US Dollar Smashes 100 Yen Line: Deflation Is Here

US Dollar Trading

On this morning’s aftermppm, the dollar traded at 100.46 yen, according to data accumulated by Reuters. The symbolic break in the value of the dollar will give fuel to a fire that has been slowly burning on Wall Street in 2013. The US dollar may be deflating relative to the world’s other major currencies.

Deflation has become one of the hottest topics among high profile investors as the Federal Reserve’s quantitative easing program appears to be failing to keep inflation close to its 2 percent target. That means the US dollar is becoming more expensive to trade with, which is bad for US companies and the US economy in general.

According to the most recent report from the Federal Reserve, inflation in the United States has fallen to its lowest level in more than three years. The current level is 1 percent, and the Fed’s own target is at 2 percent. With all of the powers it has at its disposal, the Fed doesn’t seem able to keep inflation up. That’s a major problem for the economy as a whole.

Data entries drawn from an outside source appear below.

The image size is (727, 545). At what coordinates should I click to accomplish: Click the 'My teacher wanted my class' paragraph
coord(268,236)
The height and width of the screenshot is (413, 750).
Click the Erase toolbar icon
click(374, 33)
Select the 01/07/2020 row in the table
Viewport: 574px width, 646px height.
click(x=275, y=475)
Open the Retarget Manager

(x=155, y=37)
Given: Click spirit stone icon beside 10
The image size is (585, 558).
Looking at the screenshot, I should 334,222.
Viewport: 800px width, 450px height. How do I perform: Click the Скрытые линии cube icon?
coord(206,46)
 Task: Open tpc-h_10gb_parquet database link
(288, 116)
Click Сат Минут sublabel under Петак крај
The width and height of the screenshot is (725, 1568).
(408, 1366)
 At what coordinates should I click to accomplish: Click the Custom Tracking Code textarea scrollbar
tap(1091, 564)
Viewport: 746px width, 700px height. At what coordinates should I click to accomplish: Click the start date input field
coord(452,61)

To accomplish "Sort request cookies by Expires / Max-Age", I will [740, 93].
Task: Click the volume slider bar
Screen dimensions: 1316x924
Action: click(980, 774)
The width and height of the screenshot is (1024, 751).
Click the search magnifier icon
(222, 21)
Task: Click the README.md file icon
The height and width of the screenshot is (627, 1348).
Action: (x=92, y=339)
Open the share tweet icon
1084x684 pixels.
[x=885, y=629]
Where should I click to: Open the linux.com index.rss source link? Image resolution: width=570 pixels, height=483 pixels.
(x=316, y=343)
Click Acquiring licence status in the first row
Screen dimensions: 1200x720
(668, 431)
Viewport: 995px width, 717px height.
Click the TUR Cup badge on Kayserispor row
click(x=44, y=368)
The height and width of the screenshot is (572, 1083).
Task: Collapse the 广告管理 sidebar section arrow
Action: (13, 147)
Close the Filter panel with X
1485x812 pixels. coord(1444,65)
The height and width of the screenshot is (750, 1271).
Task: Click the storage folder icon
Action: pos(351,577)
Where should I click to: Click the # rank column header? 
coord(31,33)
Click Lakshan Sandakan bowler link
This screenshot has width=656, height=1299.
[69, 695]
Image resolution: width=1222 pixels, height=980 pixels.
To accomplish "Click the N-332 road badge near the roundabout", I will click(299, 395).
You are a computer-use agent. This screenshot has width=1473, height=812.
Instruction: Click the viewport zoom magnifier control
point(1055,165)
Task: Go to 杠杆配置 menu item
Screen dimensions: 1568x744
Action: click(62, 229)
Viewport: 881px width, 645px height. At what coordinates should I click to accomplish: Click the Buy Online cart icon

According to the Fed forecast, inflation is likely to remain under its target rate for some time to come, indicating that there is an inability to control the rate of inflation. That means that, as long as inflation remains higher in other parts of the world, the US dollar will be worth relatively more as time goes on.

The 100 yen to 1 dollar line is a symbolically important limit on the value of the US dollar. Right now, the Japanese government is putting its own experimental economic policy into action. Between that and the inability of the US QE policy to keep inflation at respectable levels, the exchange rates between the currencies seems headed in one direction.

If the Federal Reserve and other bodies can’t do anything to get deflation in control, the face of the US economy, and in particular the investment world, might change very rapidly. In a deflationary environment, the best assets to invest in are very different. If deflation sets in, investors are going to have to change many of their preconceptions.